Nun bitte ich Sie, werther Freund, Mellischen bald von der Sache Nachricht zu geben und das Manuscript zurückkommen zu lassen. 

Diese leidige Geschichte hat mich so verdrießlich gemacht, daß ich lieber den ganzen Verlust tragen, als mich noch einmal darüber explizieren möchte. Die Deutsche Maria soll uns wie ich hoffe über diesen Fehlschlag der englischen Speculation trösten; leid sollte mirs wenigstens thun, wenn Sie nur einen Augenblick Ihre Freude an diesem Verlag verlören, den Ihnen zwey andere Buchhandlungen gern entrissen hätten. 

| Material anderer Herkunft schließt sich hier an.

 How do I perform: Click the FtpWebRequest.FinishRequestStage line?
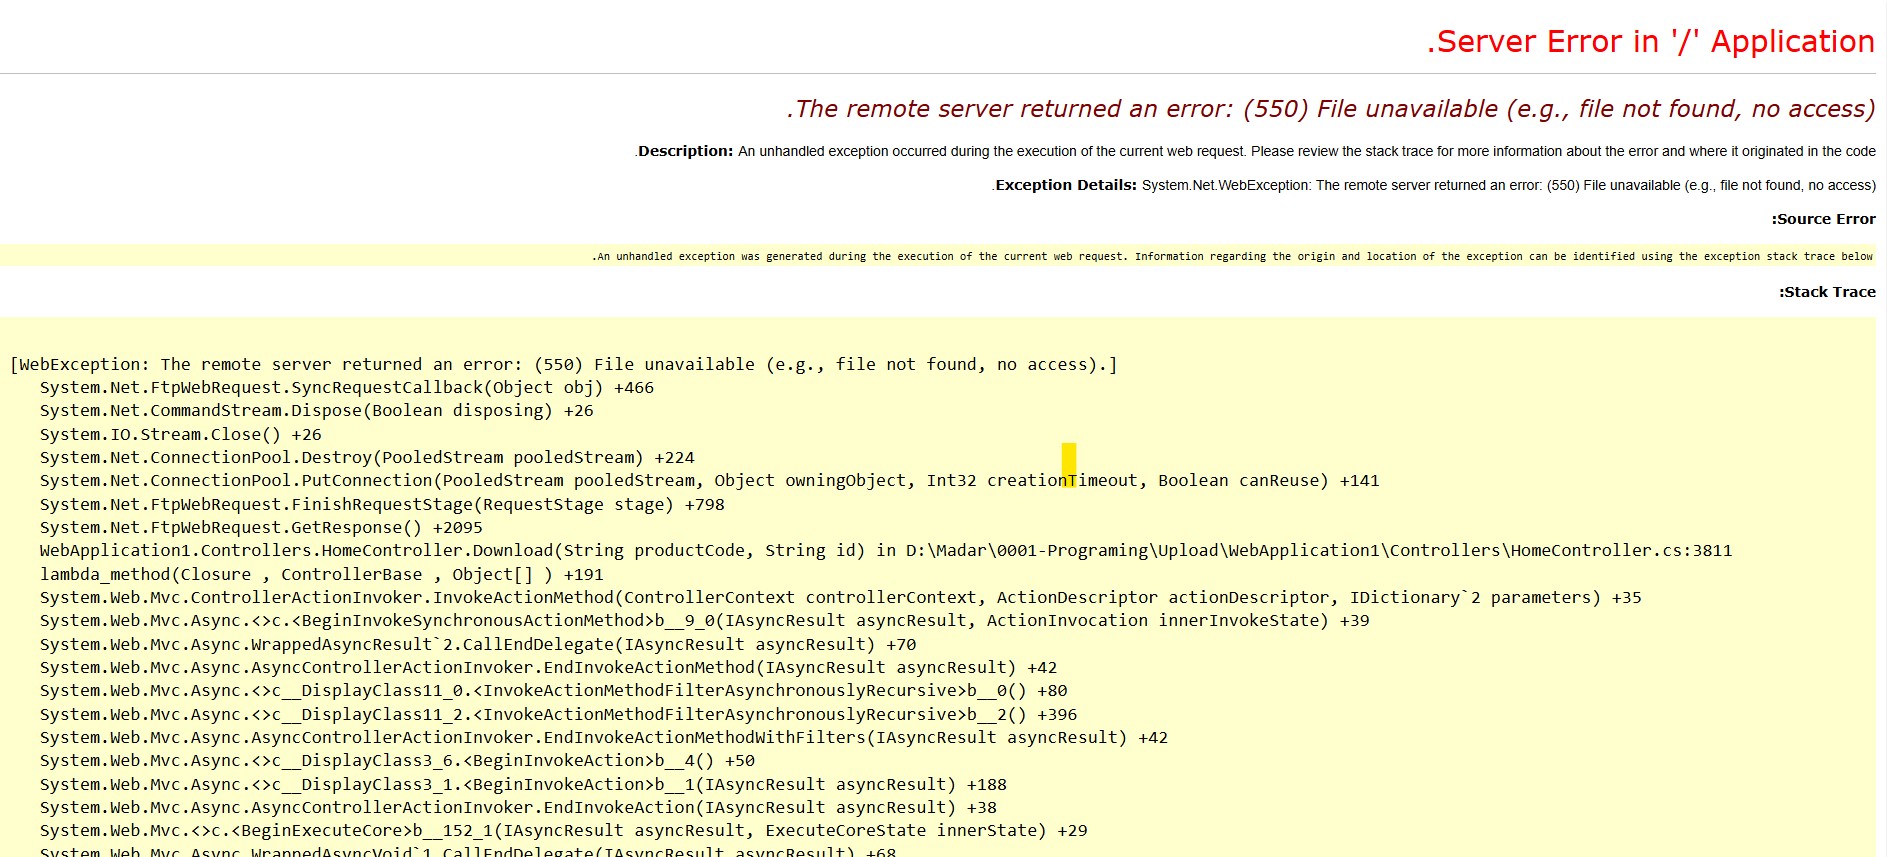coord(382,505)
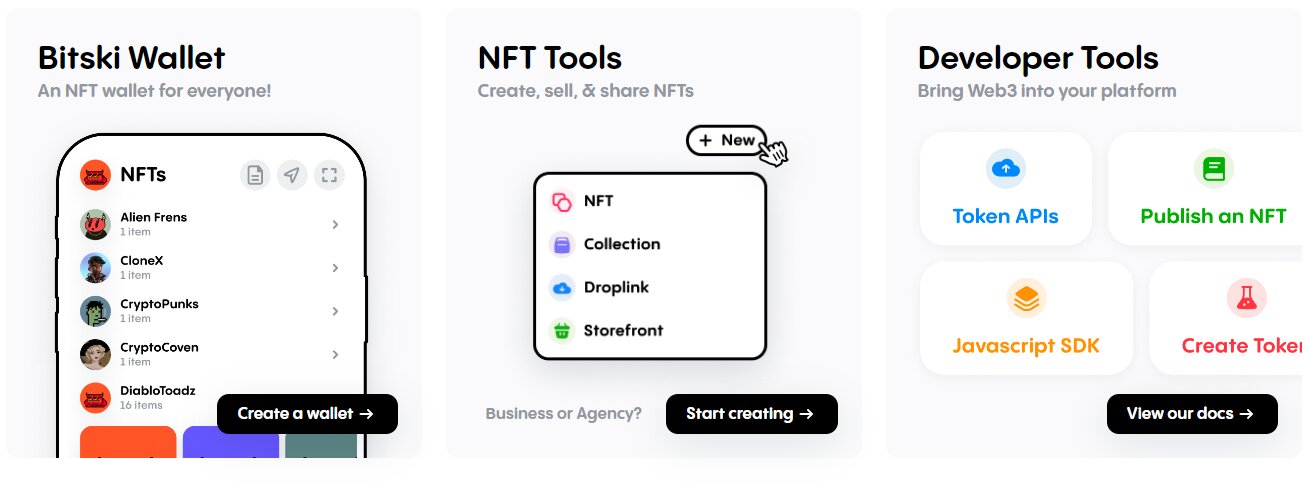1307x484 pixels.
Task: Click the Storefront basket icon
Action: tap(561, 330)
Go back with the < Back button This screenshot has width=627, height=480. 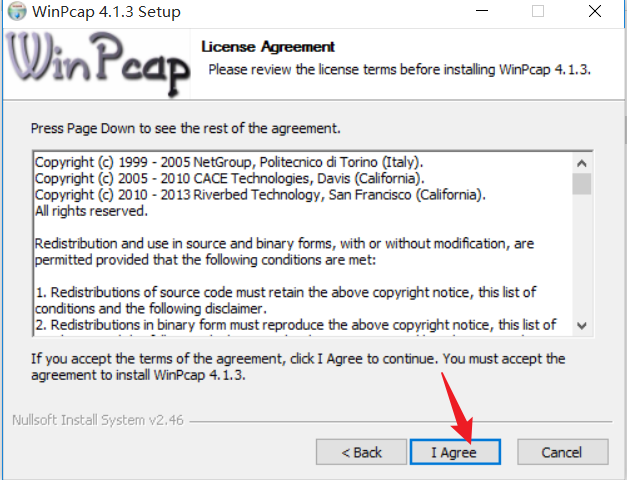click(361, 452)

Leben Sie recht wohl lieber Freund. Ihrer lieben Frau die beßten Grüße von unserm Hause. Ganz der Ihrige 

Sch.


Bemerkungen

Empfangs- u. Beantwortungsvermerk:
15. Febr.
16. Febr.

1 Nach K. am 5. abgesandt.
Zum Inhalt vgl. X. u. Hüttners u. Geisweilers Briefe an Cotta vom 6. Januar u. Mitte Januar. AB. S. 417. u. 422. Die Übersetzung erschien nach 1801. Vgl. AB. S. 433.